» **Input**

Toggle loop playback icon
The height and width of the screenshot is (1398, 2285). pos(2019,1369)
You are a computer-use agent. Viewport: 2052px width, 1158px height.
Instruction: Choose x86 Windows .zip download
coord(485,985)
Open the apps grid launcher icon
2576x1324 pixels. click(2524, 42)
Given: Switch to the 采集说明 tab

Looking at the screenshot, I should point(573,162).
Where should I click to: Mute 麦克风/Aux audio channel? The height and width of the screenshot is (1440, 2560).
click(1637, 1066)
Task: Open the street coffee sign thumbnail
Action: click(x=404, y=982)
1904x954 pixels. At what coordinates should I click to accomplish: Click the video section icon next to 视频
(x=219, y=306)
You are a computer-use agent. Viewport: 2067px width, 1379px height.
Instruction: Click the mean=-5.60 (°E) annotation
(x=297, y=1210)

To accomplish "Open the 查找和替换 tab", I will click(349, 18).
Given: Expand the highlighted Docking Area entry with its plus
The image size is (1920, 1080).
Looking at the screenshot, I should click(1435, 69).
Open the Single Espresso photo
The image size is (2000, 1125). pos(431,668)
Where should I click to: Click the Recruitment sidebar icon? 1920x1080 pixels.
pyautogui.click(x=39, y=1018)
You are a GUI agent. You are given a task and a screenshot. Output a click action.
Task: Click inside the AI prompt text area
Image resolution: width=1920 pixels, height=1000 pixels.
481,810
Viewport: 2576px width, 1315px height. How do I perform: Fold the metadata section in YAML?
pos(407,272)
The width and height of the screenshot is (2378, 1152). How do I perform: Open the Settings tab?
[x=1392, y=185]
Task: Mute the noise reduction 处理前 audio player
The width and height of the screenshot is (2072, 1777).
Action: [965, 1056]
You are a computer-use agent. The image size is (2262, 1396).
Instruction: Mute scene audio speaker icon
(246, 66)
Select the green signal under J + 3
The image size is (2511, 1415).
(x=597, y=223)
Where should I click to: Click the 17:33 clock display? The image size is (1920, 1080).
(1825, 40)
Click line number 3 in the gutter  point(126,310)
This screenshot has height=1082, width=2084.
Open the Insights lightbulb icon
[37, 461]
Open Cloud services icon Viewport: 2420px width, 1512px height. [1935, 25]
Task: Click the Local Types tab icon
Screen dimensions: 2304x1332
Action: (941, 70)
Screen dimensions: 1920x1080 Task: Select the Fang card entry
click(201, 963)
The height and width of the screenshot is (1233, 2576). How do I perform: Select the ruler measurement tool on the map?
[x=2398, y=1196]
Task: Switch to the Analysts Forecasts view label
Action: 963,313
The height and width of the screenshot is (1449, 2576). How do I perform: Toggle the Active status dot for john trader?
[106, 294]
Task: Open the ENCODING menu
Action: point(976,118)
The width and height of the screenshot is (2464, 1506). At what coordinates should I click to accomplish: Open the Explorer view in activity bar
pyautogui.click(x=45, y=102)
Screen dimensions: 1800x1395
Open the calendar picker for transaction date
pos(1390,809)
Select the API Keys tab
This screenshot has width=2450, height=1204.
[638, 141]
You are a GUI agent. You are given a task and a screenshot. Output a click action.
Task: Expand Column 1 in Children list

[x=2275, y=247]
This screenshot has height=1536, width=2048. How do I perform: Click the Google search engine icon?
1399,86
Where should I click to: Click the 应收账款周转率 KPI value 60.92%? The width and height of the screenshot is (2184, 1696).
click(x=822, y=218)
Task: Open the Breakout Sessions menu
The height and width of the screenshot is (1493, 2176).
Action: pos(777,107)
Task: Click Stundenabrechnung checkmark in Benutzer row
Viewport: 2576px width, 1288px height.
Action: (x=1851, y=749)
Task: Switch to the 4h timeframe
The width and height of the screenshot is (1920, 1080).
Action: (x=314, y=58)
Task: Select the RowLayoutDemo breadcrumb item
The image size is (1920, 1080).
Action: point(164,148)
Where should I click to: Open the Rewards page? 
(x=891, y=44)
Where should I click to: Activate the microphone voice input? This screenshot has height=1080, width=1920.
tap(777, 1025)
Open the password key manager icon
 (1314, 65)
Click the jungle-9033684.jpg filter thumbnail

» **Activity**
Write out only the lines that run from the line containing "Open the Insights lightbulb icon" through the line containing "Task: Select the RowLayoutDemo", both included, exactly as they appear above.

» **Response to this task**
Open the Insights lightbulb icon
[37, 461]
Open Cloud services icon Viewport: 2420px width, 1512px height. [1935, 25]
Task: Click the Local Types tab icon
Screen dimensions: 2304x1332
Action: (941, 70)
Screen dimensions: 1920x1080 Task: Select the Fang card entry
click(201, 963)
The height and width of the screenshot is (1233, 2576). How do I perform: Select the ruler measurement tool on the map?
[x=2398, y=1196]
Task: Switch to the Analysts Forecasts view label
Action: 963,313
The height and width of the screenshot is (1449, 2576). How do I perform: Toggle the Active status dot for john trader?
[106, 294]
Task: Open the ENCODING menu
Action: point(976,118)
The width and height of the screenshot is (2464, 1506). At what coordinates should I click to accomplish: Open the Explorer view in activity bar
pyautogui.click(x=45, y=102)
Screen dimensions: 1800x1395
Open the calendar picker for transaction date
pos(1390,809)
Select the API Keys tab
This screenshot has width=2450, height=1204.
[638, 141]
You are a GUI agent. You are given a task and a screenshot. Output a click action.
Task: Expand Column 1 in Children list

[x=2275, y=247]
This screenshot has height=1536, width=2048. How do I perform: Click the Google search engine icon?
1399,86
Where should I click to: Click the 应收账款周转率 KPI value 60.92%? The width and height of the screenshot is (2184, 1696).
click(x=822, y=218)
Task: Open the Breakout Sessions menu
The height and width of the screenshot is (1493, 2176).
Action: pos(777,107)
Task: Click Stundenabrechnung checkmark in Benutzer row
Viewport: 2576px width, 1288px height.
Action: (x=1851, y=749)
Task: Switch to the 4h timeframe
The width and height of the screenshot is (1920, 1080).
Action: (x=314, y=58)
Task: Select the RowLayoutDemo breadcrumb item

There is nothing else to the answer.